Nina Akamu was born in 1955 in Midwest City, Oklahoma. Her father was a career Air Force serviceman so she experienced a peripatetic lifestyle living in Hawaii and East Asia. At the age of 10 her family moved to Japan, where her passion for horseback riding was instilled (which would eventually lead to a passion for sculpting horses).
In 1969 her family was transferred back to the United States, moving to Dover, Delaware, where Akamu graduated high school. She studied with American painter and anatomist Joseph Sheppard. She found her passion for sculpture in the final year of her education and received her Bachelor of Fine Arts in painting from the Maryland Institute College of Art in 1977.
Akamu moved to Florence, Italy in 1979 and eventually married Joseph Sheppard. The move to Italy was life changing. She began sculpting full-time, becoming a member of the National Sculpture Society in 1981. Moving to Pietrasanta, Italy in 1984, Akamu proceeded to expand on her skills and catalog of sculpture work. She lived in Italy for 12 years. She has been awarded numerous national awards for her sculptures.

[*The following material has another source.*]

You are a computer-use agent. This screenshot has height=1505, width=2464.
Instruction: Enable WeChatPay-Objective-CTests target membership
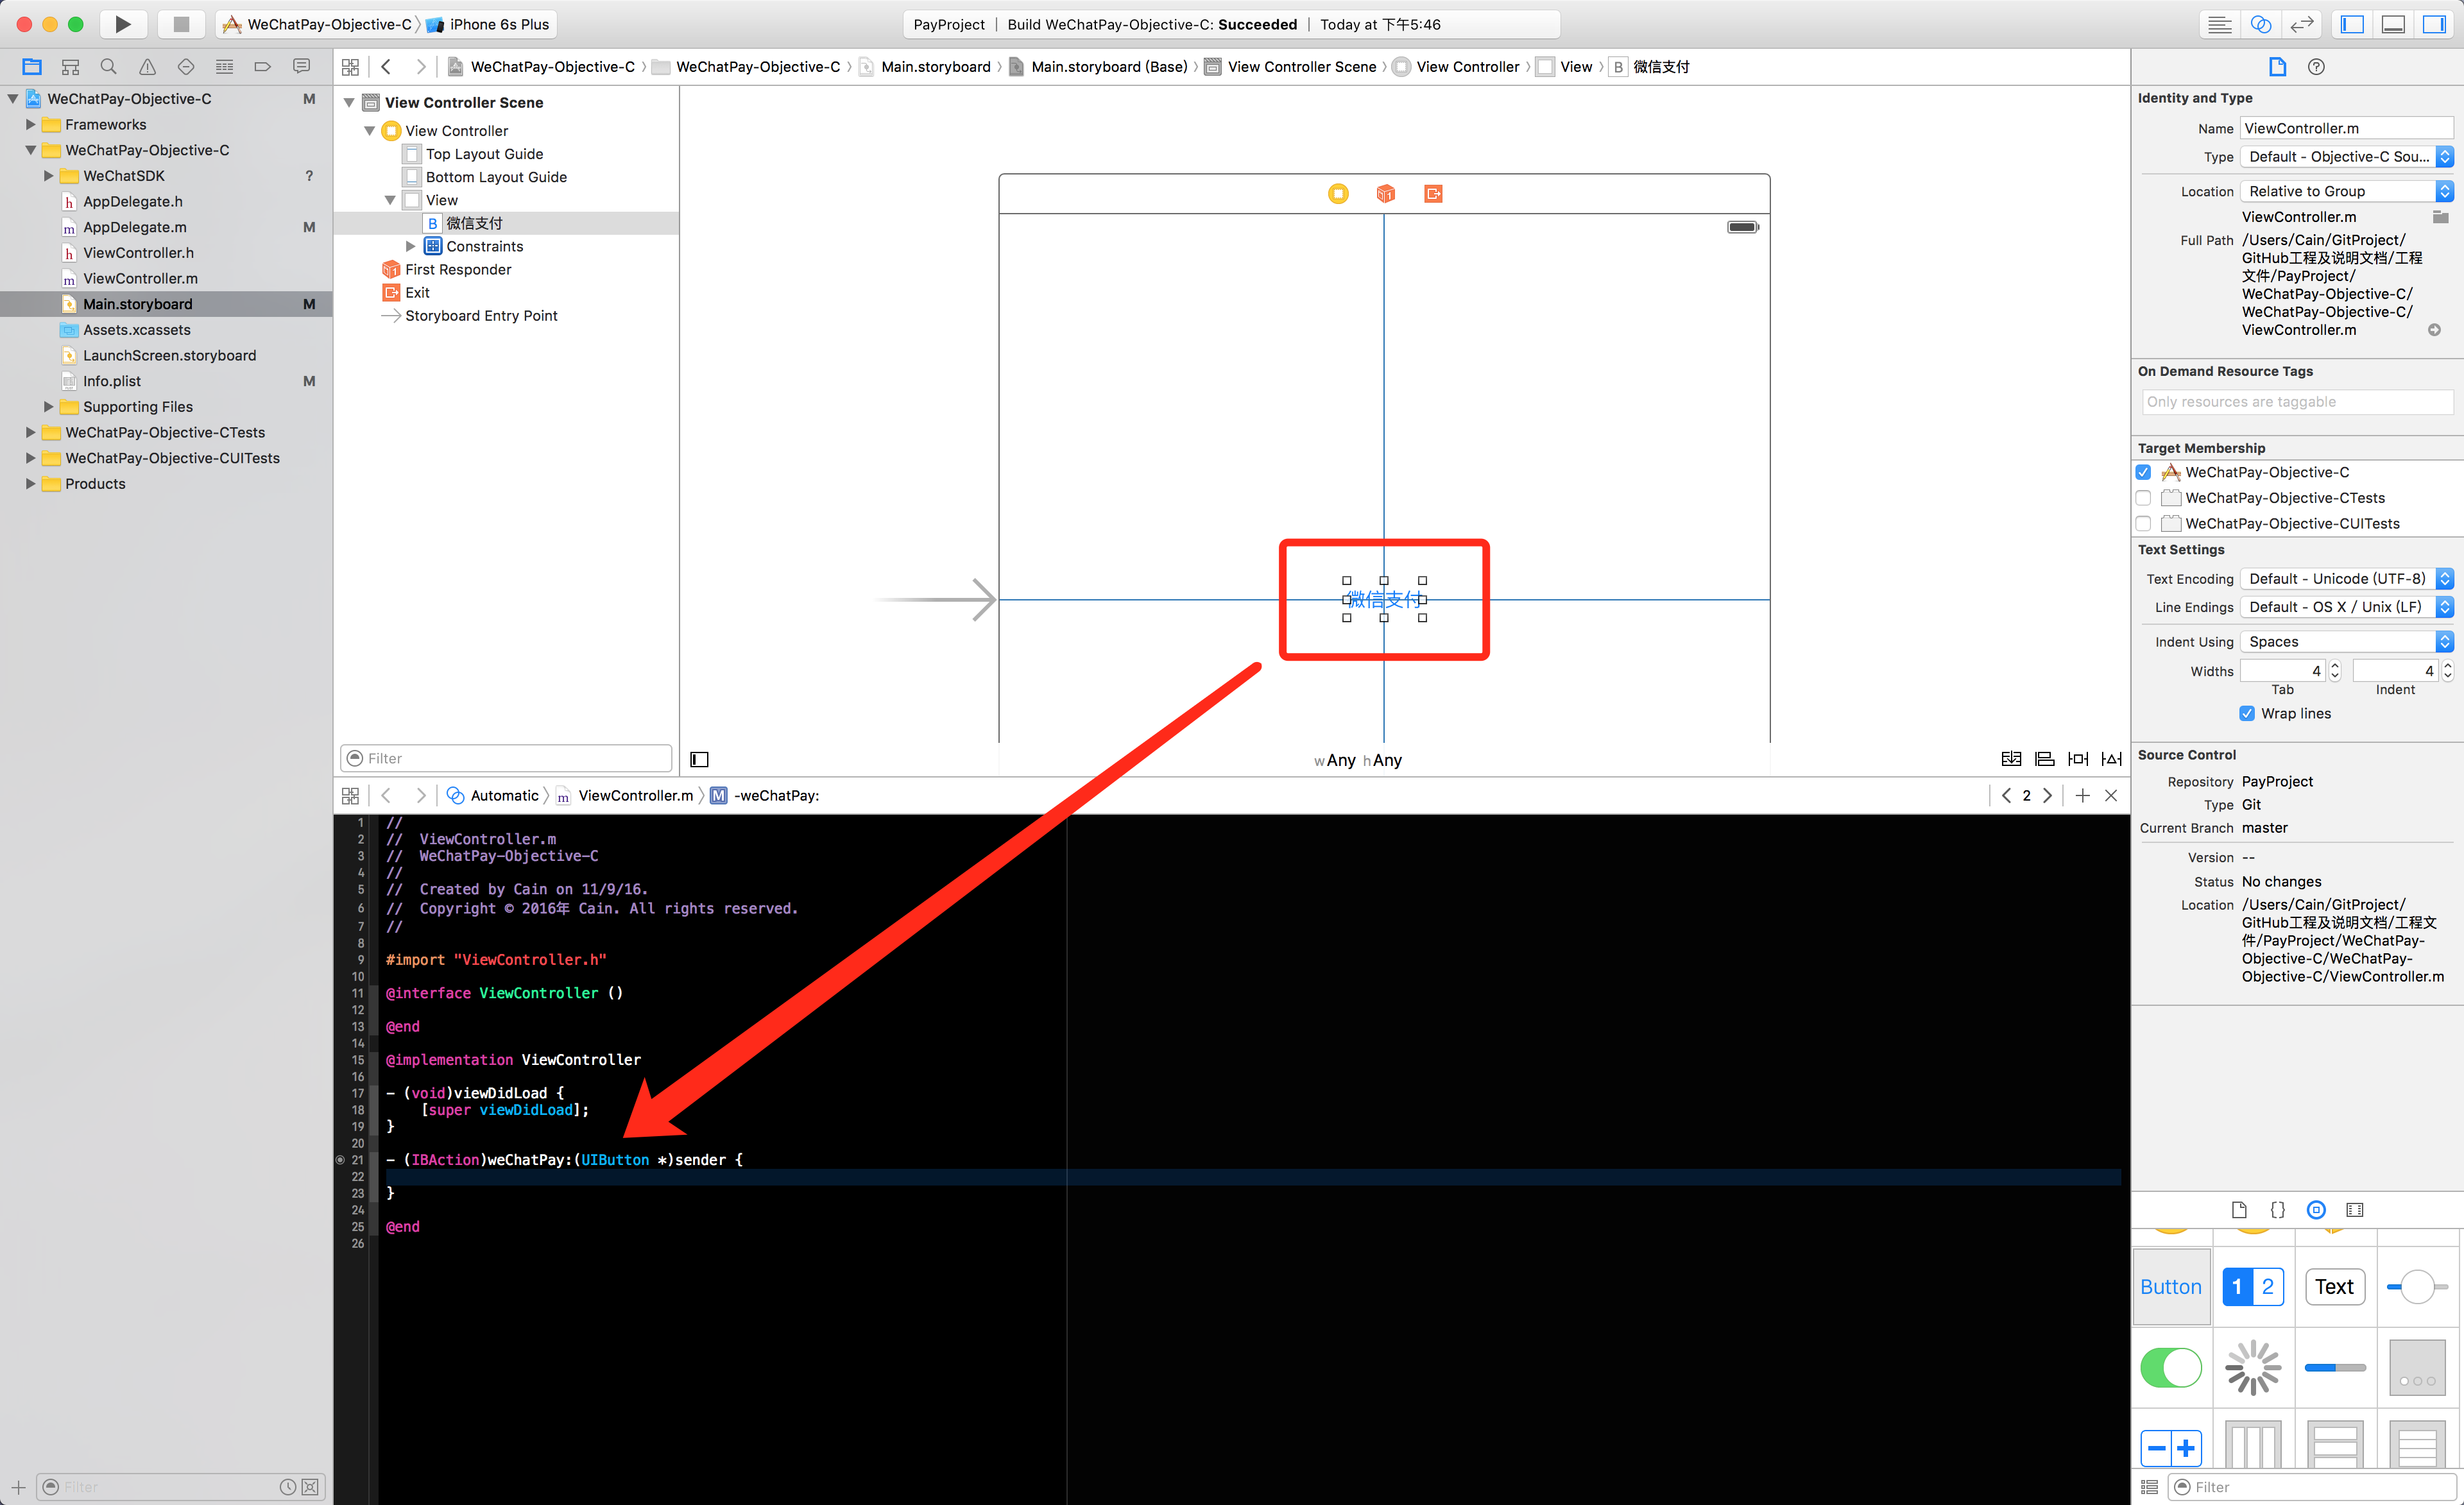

Leonardo da Vinci's Horse, Inc. (LDVHI) contracted Tallix Art Foundry in 1997 to cast a plaster horse created by retired airline pilot and founder Charles Dent. As the sculpture was left incomplete at the time of his death and contained anatomical problems, Fred Meijer (patron of the bronze copy the American horse) suggested bringing Nina Akamu on board to improve upon the Dent-Herrick horse.
She moved to Beacon, New York to work on a full-scale sculpture of Leonardo's horse. After several months, Nina Akamu determined that the original model could not be salvaged and concluded that a completely new sculpture needed to be executed. She created an entirely new master model which was then enlarged to 24' tall. The colossal bronze horse was completed and dedicated in Milan, Italy and the Frederik Meijer Gardens and Sculpture Park in Grand Rapids, Michigan in September and October 1999.
Leonardo had made numerous small sketches of horses to help illustrate his notes about the complex procedures for molding and casting the sculpture. But his notes were far from systematic, and none of the sketches points to the final position of the horse, with no single definitive drawing of the statue. Akamu researched multiple information sources to gain insight into the original sculptor's intentions. She studied both Leonardo's notes and drawings of the horse and those of other projects he was working on. She reviewed his thoughts on anatomy, painting, sculpture and natural phenomena. Her research expanded to include the teachers who had influenced Leonardo. Akamu also studied Iberian horse breeds, such as the Andalusian, which were favored by the Sforza stables in the late 15th century.
Two full-size casts were made of Akamu's 24-foot (7.3 m) design. One was placed at the Hippodrome de San Siro in Milan. The other is at the Frederik Meijer Gardens & Sculpture Park, a botanical garden and sculpture park in Grand Rapids, Michigan, paid for by billionaire Frederik Meijer.
A smaller replica – 12 feet (3.7 m) – has been placed in downtown Allentown's Community Art Park adjacent to the Baum School of Art, in honor of Charles Dent. A bronze replica – 8 feet (2.4 m) – was installed 15 September 2001 at Piazza della Libertà in Vinci, Italy, the birth town of Leonardo.
Akamu's creation of the statue on the Memorial to Japanese-American Patriotism in World War II, shows two Grus japonensis birds. This work is located at Louisiana Avenue and D Street, Northwest, Washington, D.C. The memorial commemorates Japanese American war involvement, veterans and patriotism during World War II, as well as those held in Japanese American internment camps.
Akamu's grandfather, on her mother's side, was arrested in Hawaii during the internment program. He was sent to a relocation camp on Sand Island in Pearl Harbor. Suffering from diabetes upon his internment, he died of heart failure three months into his imprisonment. This family connection, combined with growing up for a time in Hawaii where in the early 1960's she fished with her father in the lochs of Pearl Harbor and the erection of a Japanese American war memorial near her home in Massa, Italy, inspired a strong connection to the memorial and its creation.
Currently living in Rhinebeck, New York. The cranes and memorial she created was awarded the Henry Hering Award by the National Sculpture Society in 2002.